The subject? Planet Earth, the new(ish) series on Discovery. We've been TiVoing it because we never seem to be home when shows originally broadcast. I'll say this right off the bat: the footage is stunning. Amazing. Memorizing.
Planet Earth is an 11-episode series, coproduced by the BBC and Discovery Channel. It took five years and millions of dollars to create. Monday night we watched a snow leopard that was captured in the wild for the very first time. Then we watched strange and beautiful fish living in the deep ocean. Sigourney Weaver is narrating, and the whole bloody thing is shot in high-def.
The series has been touted as a "multimedia experience," so naturally I was looking forward to the same level of innovation online.
I went first to the BBC's site, and I got most of what I expected. I often say that the BBC has the best online news site in the world, and Planet Earth certainly reflects that. There are interactive maps, lots of background on animals - the breadth of information is as fierce as the leopards we saw on the show. My only disappointment came when I realized that some of the streaming video is restricted to UK visitors only because of bandwidth allocations and because the BBC is funded as a public trust.

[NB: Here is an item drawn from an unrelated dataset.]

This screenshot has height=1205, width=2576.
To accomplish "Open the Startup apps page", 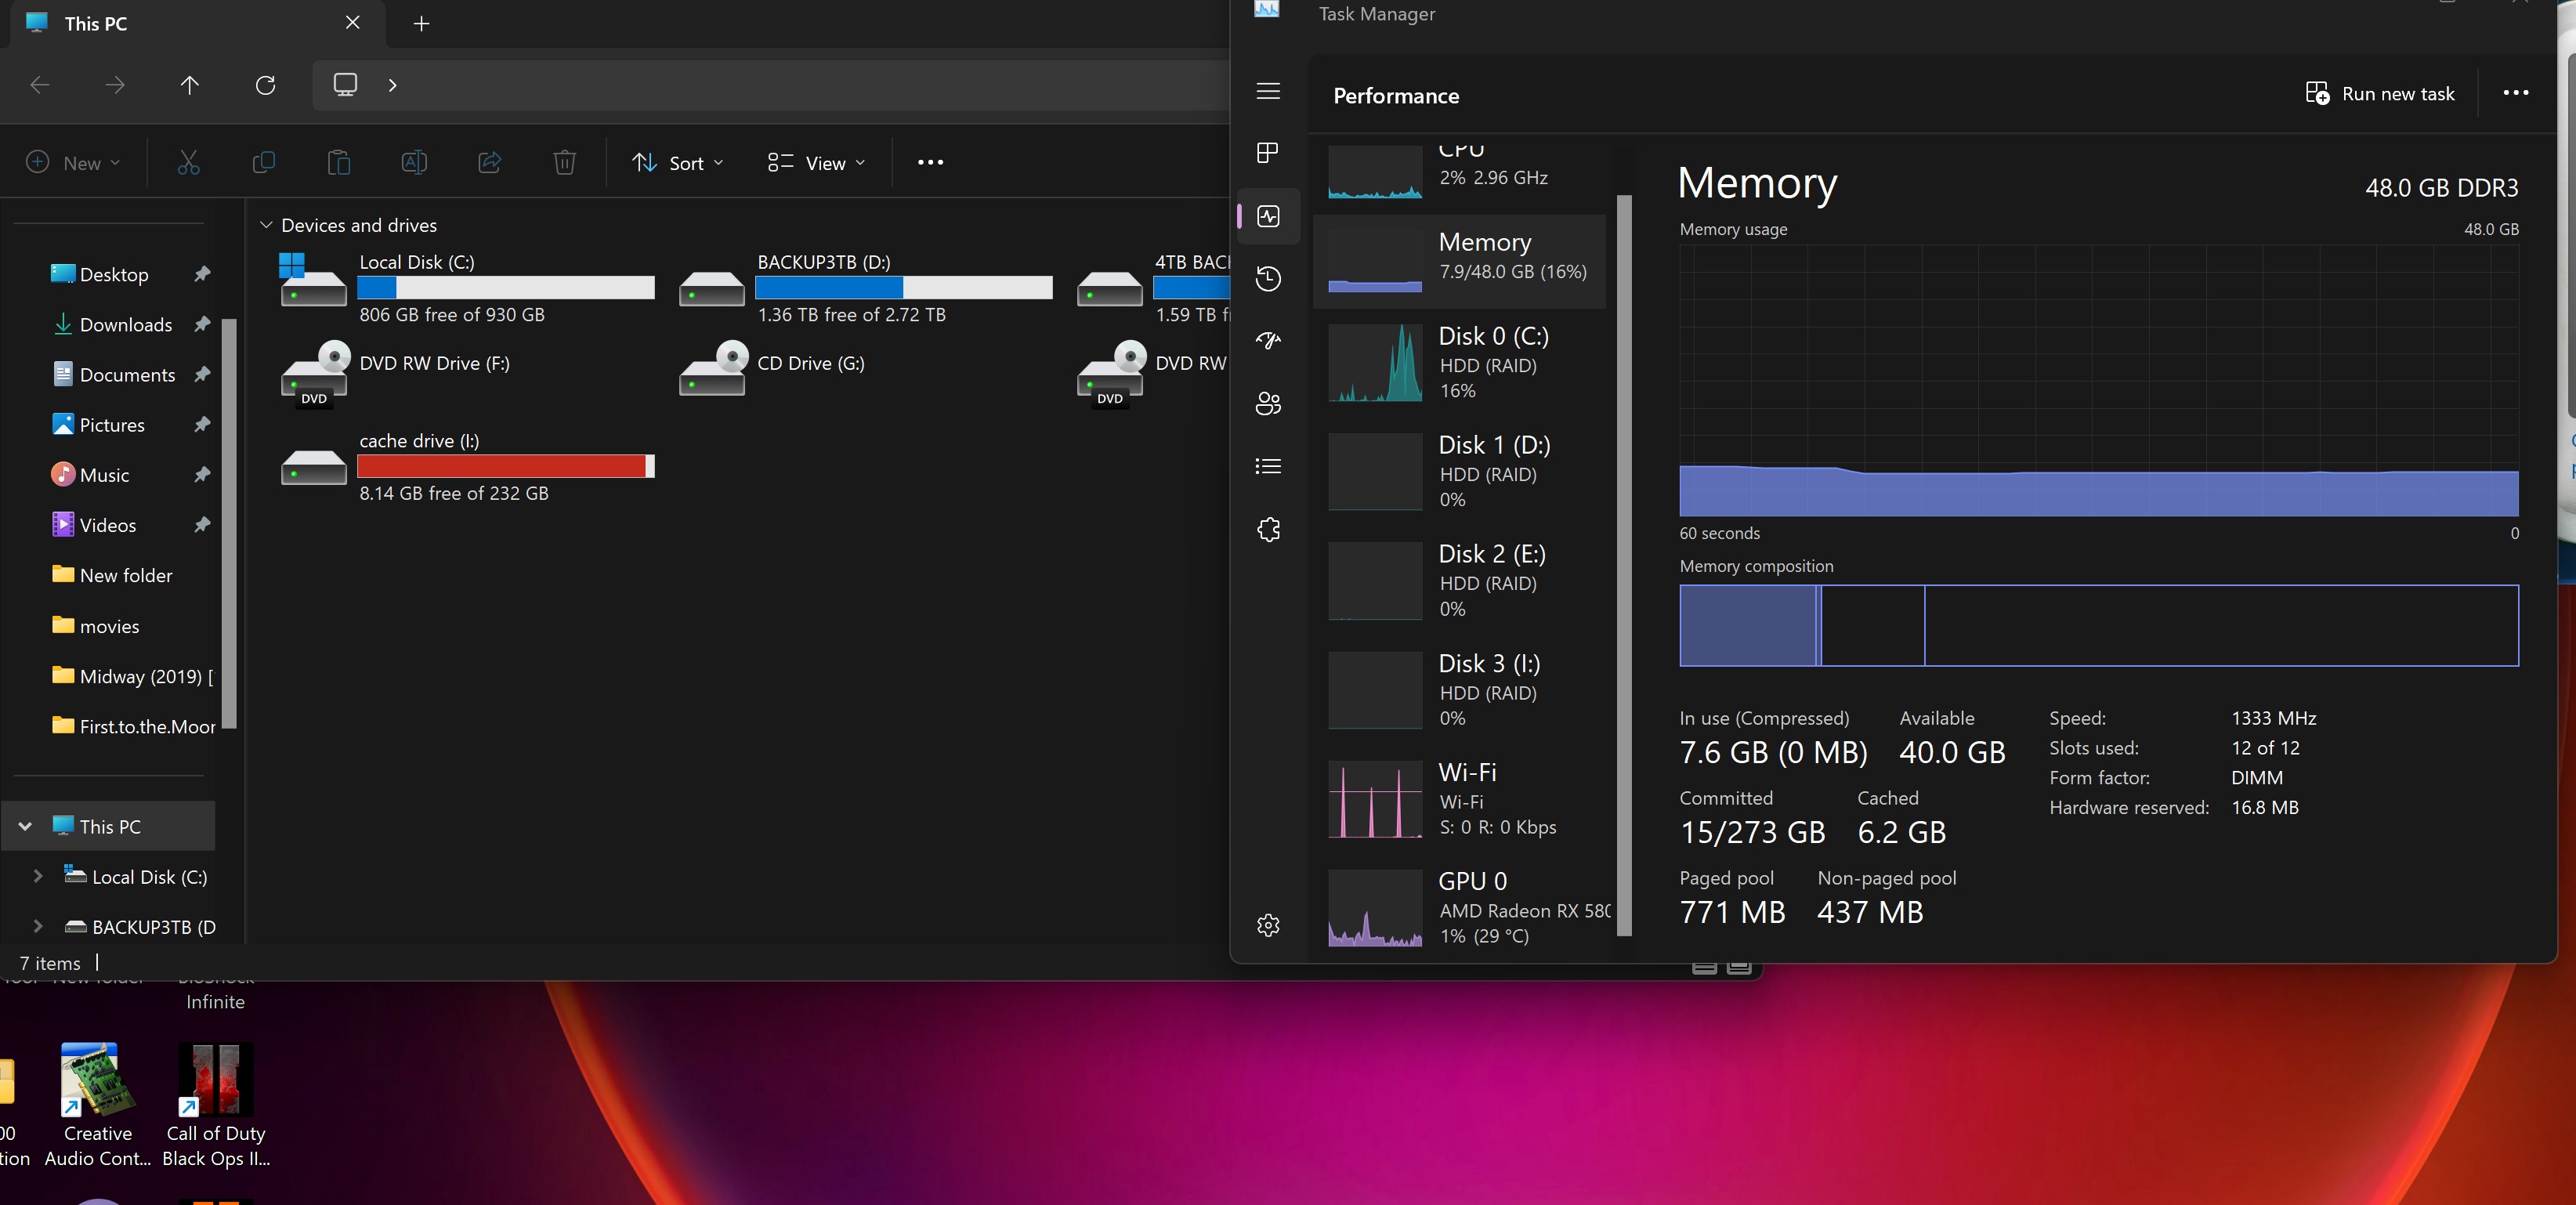I will tap(1267, 341).
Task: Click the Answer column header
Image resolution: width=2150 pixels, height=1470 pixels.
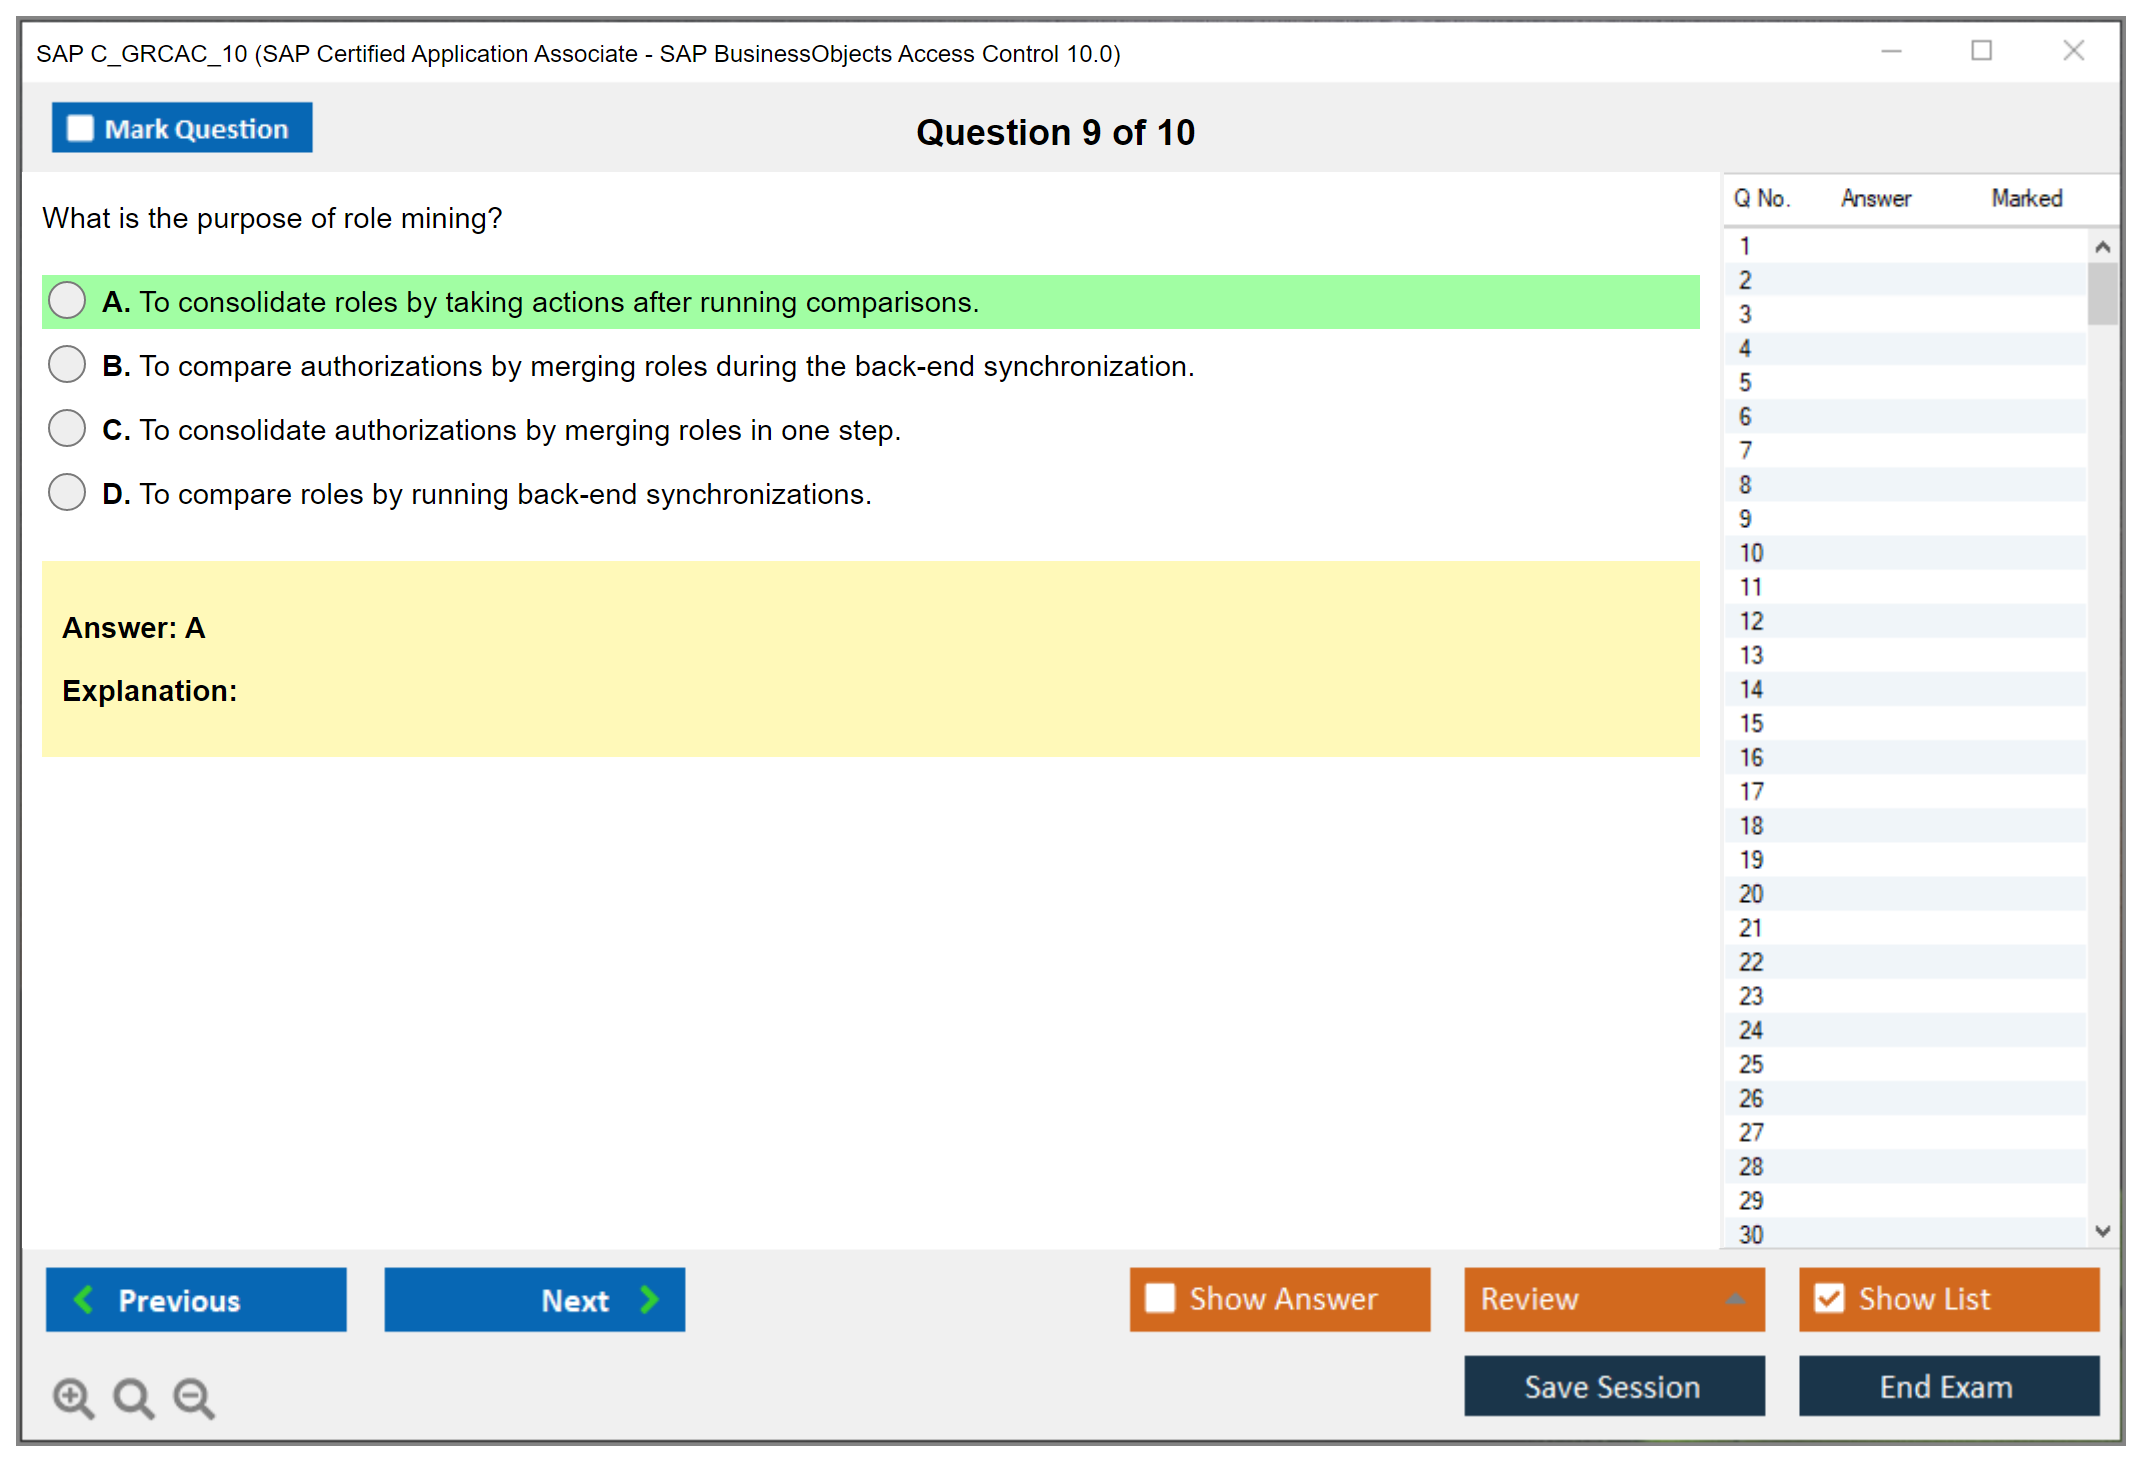Action: click(x=1875, y=198)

I went to the US site next, and I was completely blown away by the opening screen. It's gorgeous with what seems like pages and pages of content. The interface is slick, and I instantly thought I'd be spending the next several hours exploring Planet Earth digital.
Then I started clicking. That stunning landing page is just a cover - all of the other pages are disjointed and designed to fit with the main Discovery page templates. The experience reminded me of walking into a bakery because of a rich, delicious smell...only to take a bite into a disappointing, subpar baguette.
Interesting, though, that both sites had the same content to work with - and finished with dramatically different results.